--- EXERCISE ---
Copy out, word for word, the lines from the one containing "This screenshot has height=716, width=1568." through the one containing "point(816,426)", both included.

* BEGIN *

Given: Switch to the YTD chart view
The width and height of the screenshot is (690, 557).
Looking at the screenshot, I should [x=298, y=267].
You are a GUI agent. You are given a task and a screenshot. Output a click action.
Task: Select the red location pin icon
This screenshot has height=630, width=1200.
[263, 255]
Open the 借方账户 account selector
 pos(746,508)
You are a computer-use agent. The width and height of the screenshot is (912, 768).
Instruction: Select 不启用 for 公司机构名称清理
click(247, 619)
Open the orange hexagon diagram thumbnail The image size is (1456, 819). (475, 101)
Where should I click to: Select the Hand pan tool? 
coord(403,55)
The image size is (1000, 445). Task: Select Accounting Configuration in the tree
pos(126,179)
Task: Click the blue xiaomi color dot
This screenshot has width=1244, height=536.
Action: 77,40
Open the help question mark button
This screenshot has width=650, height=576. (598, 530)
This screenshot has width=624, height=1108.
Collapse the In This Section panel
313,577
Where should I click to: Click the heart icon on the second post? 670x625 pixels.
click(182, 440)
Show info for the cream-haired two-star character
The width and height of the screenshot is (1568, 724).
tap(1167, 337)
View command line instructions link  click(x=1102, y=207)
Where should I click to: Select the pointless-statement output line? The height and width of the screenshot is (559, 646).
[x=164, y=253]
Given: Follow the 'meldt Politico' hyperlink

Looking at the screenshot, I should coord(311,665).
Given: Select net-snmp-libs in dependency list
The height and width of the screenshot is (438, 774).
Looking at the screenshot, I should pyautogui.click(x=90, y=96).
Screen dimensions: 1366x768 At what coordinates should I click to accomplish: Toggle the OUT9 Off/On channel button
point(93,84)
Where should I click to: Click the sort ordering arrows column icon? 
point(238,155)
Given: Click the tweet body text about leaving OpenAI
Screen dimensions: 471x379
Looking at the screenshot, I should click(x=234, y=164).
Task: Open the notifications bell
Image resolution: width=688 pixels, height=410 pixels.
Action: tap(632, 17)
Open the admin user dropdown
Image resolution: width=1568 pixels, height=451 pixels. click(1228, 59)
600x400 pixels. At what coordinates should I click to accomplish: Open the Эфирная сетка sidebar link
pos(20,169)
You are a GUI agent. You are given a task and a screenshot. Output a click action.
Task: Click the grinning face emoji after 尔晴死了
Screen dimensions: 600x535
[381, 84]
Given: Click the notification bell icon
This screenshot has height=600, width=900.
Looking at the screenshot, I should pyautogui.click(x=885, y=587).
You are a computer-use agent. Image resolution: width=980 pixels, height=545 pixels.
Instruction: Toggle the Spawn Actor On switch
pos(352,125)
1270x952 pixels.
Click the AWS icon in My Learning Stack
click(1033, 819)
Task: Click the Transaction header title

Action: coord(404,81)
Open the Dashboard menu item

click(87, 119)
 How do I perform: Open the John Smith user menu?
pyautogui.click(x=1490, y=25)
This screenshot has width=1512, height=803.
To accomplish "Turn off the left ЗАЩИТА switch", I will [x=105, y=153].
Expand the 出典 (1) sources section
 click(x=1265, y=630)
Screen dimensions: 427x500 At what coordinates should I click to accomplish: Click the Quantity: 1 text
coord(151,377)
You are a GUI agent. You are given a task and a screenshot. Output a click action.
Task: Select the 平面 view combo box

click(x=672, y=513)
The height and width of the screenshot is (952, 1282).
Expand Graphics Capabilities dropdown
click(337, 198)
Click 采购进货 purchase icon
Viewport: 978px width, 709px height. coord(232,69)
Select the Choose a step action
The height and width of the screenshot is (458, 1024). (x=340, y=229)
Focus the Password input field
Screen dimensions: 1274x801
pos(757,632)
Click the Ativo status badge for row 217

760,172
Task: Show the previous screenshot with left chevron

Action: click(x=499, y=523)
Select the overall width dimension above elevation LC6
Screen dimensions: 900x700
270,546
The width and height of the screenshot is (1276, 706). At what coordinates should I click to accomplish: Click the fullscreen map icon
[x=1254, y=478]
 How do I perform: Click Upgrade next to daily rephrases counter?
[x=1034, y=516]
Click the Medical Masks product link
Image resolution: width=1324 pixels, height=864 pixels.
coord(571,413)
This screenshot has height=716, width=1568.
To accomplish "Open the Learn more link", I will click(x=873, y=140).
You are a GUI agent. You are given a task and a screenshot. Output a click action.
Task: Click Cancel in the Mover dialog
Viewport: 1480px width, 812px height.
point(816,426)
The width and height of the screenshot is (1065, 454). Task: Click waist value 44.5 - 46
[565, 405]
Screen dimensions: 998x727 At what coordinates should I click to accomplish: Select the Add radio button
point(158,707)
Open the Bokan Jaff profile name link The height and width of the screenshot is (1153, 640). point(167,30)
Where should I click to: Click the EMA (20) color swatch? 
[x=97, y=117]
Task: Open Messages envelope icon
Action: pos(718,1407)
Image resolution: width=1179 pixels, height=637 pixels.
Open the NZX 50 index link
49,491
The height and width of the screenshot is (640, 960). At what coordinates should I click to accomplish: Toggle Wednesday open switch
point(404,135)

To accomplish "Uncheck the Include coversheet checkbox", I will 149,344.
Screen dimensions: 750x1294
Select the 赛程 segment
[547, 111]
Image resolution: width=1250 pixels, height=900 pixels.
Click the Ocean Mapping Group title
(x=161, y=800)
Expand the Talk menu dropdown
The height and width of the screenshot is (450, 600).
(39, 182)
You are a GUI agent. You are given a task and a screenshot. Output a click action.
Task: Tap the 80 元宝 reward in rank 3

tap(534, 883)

* END *

--- FINAL ANSWER ---
This screenshot has height=716, width=1568.
To accomplish "Open the Learn more link", I will click(x=873, y=140).
You are a GUI agent. You are given a task and a screenshot. Output a click action.
Task: Click Cancel in the Mover dialog
Viewport: 1480px width, 812px height.
point(816,426)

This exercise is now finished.